Bishop grossly deceived me, says Aussie cardinal

Bishop grossly deceived me, says Aussie cardinal

Australia’s Cardinal George Pell has denied knowing anything about the abusive activities of a fellow cleric when he was a priest in the Victoria suburb of Ballarat in the 1970s.

The cardinal has also claimed that he was victim to “a gross deception” by his then bishop, Dr Robert Mulkearns, and Msgr Leo Fiscalini, with whom he was in a 1982 meeting that discussed moving the then Fr Gerald Ridsdale between parishes.

Tried on several occasions between 1993 and 2013, Mr Ridsdale has been convicted of 138 offences against more than 50 victims.

Videolink

Speaking from Rome by videolink with Australia’s Royal Commission into Institutional Response to Child Sexual Abuse, the Vatican’s financial chief said neither cleric told him that allegations of abuse had been made against Fr Ridsdale. He sincerely believed, he said, that “we were being informed implicitly or explicitly by the bishop that this man was open and available for an appropriate transfer or promotion”.

He had followed the bishop’s lead in the matter, he said, maintaining “I had no reason to think that behind these presenting reasons there was a different world of reality”.

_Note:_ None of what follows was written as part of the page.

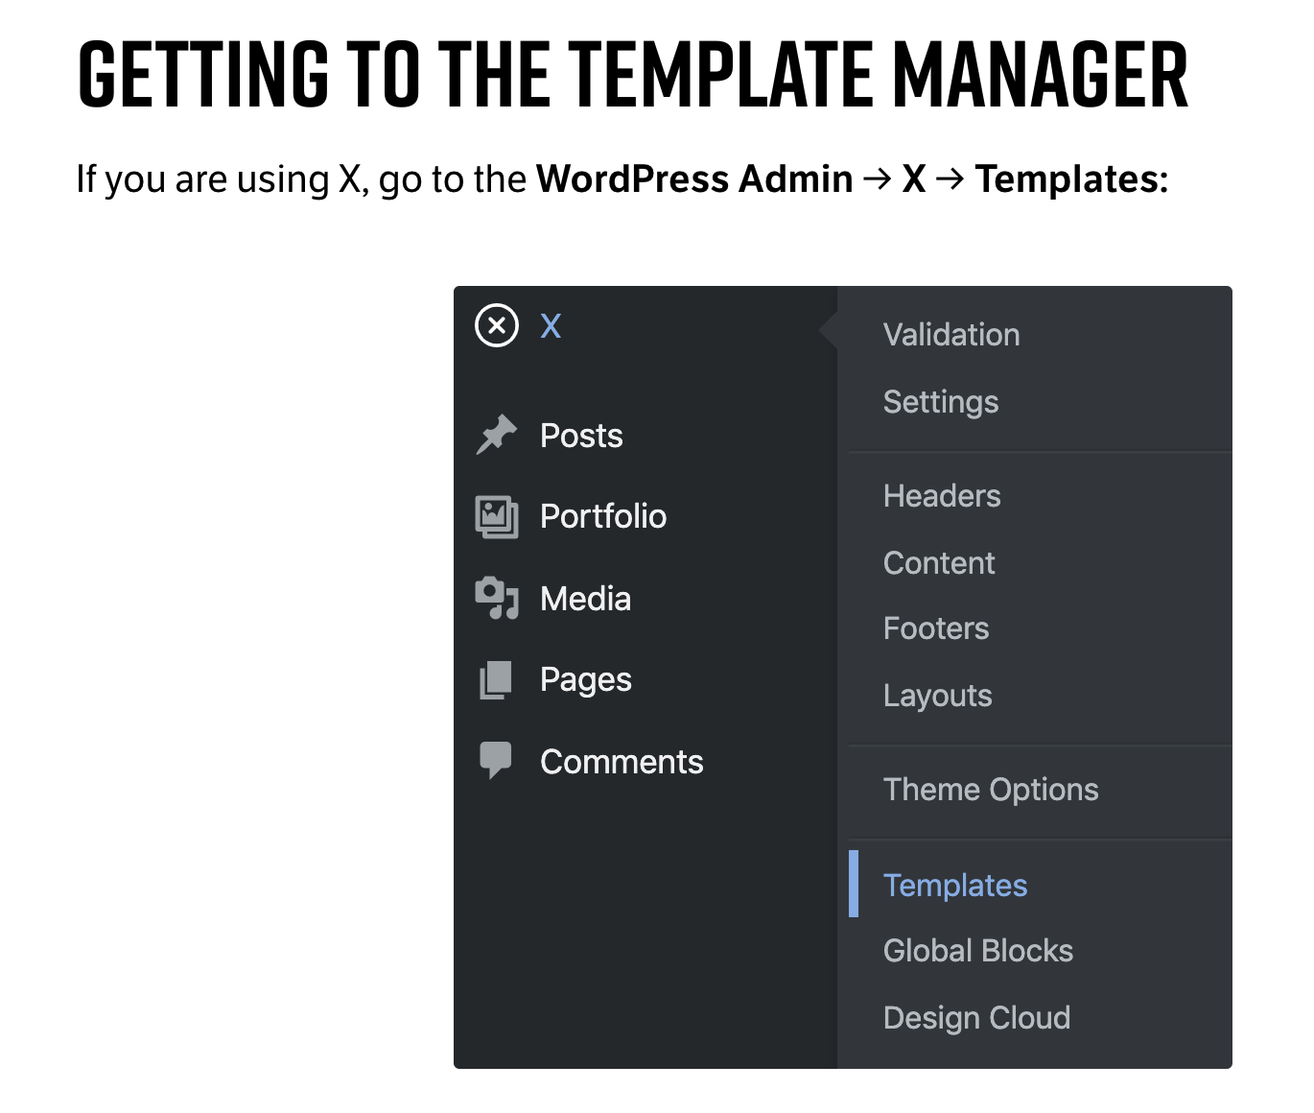The image size is (1314, 1113).
Task: Choose Validation from the X submenu
Action: pyautogui.click(x=951, y=335)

Had criminal activity been the reason for Fr Ridsdale being moved, he said, it would have been “a commonsense expectation” that this should have been raised.

“We do not propose to shift priests, promote them when… it has been shown they have engaged in criminal activity,” he said, continuing, “That is not the basis on which the Church has ever acted”. Overall responsibility for the mishandling of Fr Ridsdale “lies overwhelmingly with the bishop”, he said.

The cardinal’s sessions with the commission are taking place remotely because of medical advice that it would be unsafe for him to fly as he has a serious heart condition. Abuse survivors in Australia have protested against this, leading the Australian comedian Tim Minchin to release a derisive song – in which he accuses Cardinal Pell of hypocrisy and cowardice for not returning to Australia to give evidence in person – to help fund their flights to Rome so they could witness the cardinal give evidence.

Indefensible

Cardinal Pell also told the commission he was not participating in the inquiry “to defend the indefensible”. While the Church is working to remedy its mistakes, he said, he recognised that “the Church in many places, certainly in Australia, has mucked things up, has let people down”.

Pell has already answered questions about these matters at 2013’s Victoria Parliamentary enquiry and again in August 2014 during Royal Commission hearings into the archdiocese of Melbourne.